**SUPPLIED MATERIAL**

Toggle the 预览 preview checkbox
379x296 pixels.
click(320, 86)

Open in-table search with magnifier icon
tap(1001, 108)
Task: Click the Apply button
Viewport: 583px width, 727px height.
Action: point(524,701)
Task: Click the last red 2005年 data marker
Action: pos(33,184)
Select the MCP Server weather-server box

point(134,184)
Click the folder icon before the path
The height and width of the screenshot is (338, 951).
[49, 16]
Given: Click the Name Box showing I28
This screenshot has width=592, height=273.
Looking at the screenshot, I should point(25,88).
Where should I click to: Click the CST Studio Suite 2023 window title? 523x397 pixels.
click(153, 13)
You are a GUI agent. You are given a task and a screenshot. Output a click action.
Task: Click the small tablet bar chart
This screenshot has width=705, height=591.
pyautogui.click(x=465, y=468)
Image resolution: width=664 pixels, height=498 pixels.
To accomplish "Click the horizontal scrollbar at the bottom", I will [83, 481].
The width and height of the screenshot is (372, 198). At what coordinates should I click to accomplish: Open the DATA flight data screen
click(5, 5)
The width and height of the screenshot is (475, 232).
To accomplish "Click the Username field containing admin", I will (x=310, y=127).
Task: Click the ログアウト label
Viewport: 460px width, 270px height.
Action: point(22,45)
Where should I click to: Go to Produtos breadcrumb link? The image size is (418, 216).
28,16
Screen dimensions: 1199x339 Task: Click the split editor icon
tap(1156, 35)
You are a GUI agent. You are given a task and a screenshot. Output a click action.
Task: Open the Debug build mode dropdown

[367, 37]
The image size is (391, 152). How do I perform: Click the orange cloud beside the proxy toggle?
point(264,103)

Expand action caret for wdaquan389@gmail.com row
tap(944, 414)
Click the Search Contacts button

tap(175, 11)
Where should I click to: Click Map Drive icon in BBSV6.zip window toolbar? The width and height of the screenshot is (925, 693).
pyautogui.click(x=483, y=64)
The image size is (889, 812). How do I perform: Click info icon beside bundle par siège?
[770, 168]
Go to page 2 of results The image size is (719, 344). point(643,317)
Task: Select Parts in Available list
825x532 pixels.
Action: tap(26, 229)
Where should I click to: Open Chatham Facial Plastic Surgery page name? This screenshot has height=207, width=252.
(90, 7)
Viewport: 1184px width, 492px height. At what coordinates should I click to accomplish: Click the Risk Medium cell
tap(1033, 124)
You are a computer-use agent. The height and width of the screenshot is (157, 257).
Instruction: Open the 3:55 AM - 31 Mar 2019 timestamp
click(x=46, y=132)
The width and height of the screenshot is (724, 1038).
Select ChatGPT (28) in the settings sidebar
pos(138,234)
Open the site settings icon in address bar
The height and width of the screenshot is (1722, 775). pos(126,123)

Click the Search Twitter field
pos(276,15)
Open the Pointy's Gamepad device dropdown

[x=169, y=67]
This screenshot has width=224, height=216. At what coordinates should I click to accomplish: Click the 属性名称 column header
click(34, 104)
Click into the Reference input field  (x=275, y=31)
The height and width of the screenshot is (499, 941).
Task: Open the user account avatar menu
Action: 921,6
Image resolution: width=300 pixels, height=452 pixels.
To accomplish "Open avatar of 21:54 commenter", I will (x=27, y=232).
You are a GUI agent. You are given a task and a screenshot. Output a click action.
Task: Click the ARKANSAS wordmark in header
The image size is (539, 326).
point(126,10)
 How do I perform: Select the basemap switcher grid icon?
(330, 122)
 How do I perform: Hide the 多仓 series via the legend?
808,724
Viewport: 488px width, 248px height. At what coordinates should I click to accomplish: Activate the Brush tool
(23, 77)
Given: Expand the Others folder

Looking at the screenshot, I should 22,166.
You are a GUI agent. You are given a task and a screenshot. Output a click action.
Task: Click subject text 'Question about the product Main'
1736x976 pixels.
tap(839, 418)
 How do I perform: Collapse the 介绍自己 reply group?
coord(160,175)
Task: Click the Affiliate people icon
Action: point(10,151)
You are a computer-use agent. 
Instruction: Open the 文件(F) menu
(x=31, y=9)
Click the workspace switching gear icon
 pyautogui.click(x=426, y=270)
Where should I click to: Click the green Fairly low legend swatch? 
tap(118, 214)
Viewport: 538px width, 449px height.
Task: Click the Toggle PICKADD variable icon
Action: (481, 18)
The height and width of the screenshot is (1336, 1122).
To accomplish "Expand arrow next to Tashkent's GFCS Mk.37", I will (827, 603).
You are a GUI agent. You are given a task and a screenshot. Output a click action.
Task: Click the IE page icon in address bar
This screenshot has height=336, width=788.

**WORK ORDER**
Write the records out again. Keep every line exactly as it is.

**REPLY TO THE EXERCISE**
Toggle the 预览 preview checkbox
379x296 pixels.
click(320, 86)

Open in-table search with magnifier icon
tap(1001, 108)
Task: Click the Apply button
Viewport: 583px width, 727px height.
Action: point(524,701)
Task: Click the last red 2005年 data marker
Action: pos(33,184)
Select the MCP Server weather-server box

point(134,184)
Click the folder icon before the path
The height and width of the screenshot is (338, 951).
[49, 16]
Given: Click the Name Box showing I28
This screenshot has width=592, height=273.
Looking at the screenshot, I should point(25,88).
Where should I click to: Click the CST Studio Suite 2023 window title? 523x397 pixels.
click(153, 13)
You are a GUI agent. You are given a task and a screenshot. Output a click action.
Task: Click the small tablet bar chart
This screenshot has width=705, height=591.
pyautogui.click(x=465, y=468)
Image resolution: width=664 pixels, height=498 pixels.
To accomplish "Click the horizontal scrollbar at the bottom", I will [83, 481].
The width and height of the screenshot is (372, 198). At what coordinates should I click to accomplish: Open the DATA flight data screen
click(5, 5)
The width and height of the screenshot is (475, 232).
To accomplish "Click the Username field containing admin", I will (x=310, y=127).
Task: Click the ログアウト label
Viewport: 460px width, 270px height.
Action: point(22,45)
Where should I click to: Go to Produtos breadcrumb link? The image size is (418, 216).
28,16
Screen dimensions: 1199x339 Task: Click the split editor icon
tap(1156, 35)
You are a GUI agent. You are given a task and a screenshot. Output a click action.
Task: Open the Debug build mode dropdown

[367, 37]
The image size is (391, 152). How do I perform: Click the orange cloud beside the proxy toggle?
point(264,103)

Expand action caret for wdaquan389@gmail.com row
tap(944, 414)
Click the Search Contacts button

tap(175, 11)
Where should I click to: Click Map Drive icon in BBSV6.zip window toolbar? The width and height of the screenshot is (925, 693).
pyautogui.click(x=483, y=64)
The image size is (889, 812). How do I perform: Click info icon beside bundle par siège?
[770, 168]
Go to page 2 of results The image size is (719, 344). point(643,317)
Task: Select Parts in Available list
825x532 pixels.
Action: tap(26, 229)
Where should I click to: Open Chatham Facial Plastic Surgery page name? This screenshot has height=207, width=252.
(90, 7)
Viewport: 1184px width, 492px height. At what coordinates should I click to accomplish: Click the Risk Medium cell
tap(1033, 124)
You are a computer-use agent. The height and width of the screenshot is (157, 257).
Instruction: Open the 3:55 AM - 31 Mar 2019 timestamp
click(x=46, y=132)
The width and height of the screenshot is (724, 1038).
Select ChatGPT (28) in the settings sidebar
pos(138,234)
Open the site settings icon in address bar
The height and width of the screenshot is (1722, 775). pos(126,123)

Click the Search Twitter field
pos(276,15)
Open the Pointy's Gamepad device dropdown

[x=169, y=67]
This screenshot has width=224, height=216. At what coordinates should I click to accomplish: Click the 属性名称 column header
click(34, 104)
Click into the Reference input field  (x=275, y=31)
The height and width of the screenshot is (499, 941).
Task: Open the user account avatar menu
Action: 921,6
Image resolution: width=300 pixels, height=452 pixels.
To accomplish "Open avatar of 21:54 commenter", I will (x=27, y=232).
You are a GUI agent. You are given a task and a screenshot. Output a click action.
Task: Click the ARKANSAS wordmark in header
The image size is (539, 326).
point(126,10)
 How do I perform: Select the basemap switcher grid icon?
(330, 122)
 How do I perform: Hide the 多仓 series via the legend?
808,724
Viewport: 488px width, 248px height. At what coordinates should I click to accomplish: Activate the Brush tool
(23, 77)
Given: Expand the Others folder

Looking at the screenshot, I should 22,166.
You are a GUI agent. You are given a task and a screenshot. Output a click action.
Task: Click subject text 'Question about the product Main'
1736x976 pixels.
tap(839, 418)
 How do I perform: Collapse the 介绍自己 reply group?
coord(160,175)
Task: Click the Affiliate people icon
Action: point(10,151)
You are a computer-use agent. 
Instruction: Open the 文件(F) menu
(x=31, y=9)
Click the workspace switching gear icon
 pyautogui.click(x=426, y=270)
Where should I click to: Click the green Fairly low legend swatch? 
tap(118, 214)
Viewport: 538px width, 449px height.
Task: Click the Toggle PICKADD variable icon
Action: (481, 18)
The height and width of the screenshot is (1336, 1122).
To accomplish "Expand arrow next to Tashkent's GFCS Mk.37", I will (827, 603).
You are a GUI agent. You are given a task and a screenshot. Output a click action.
Task: Click the IE page icon in address bar
This screenshot has height=336, width=788.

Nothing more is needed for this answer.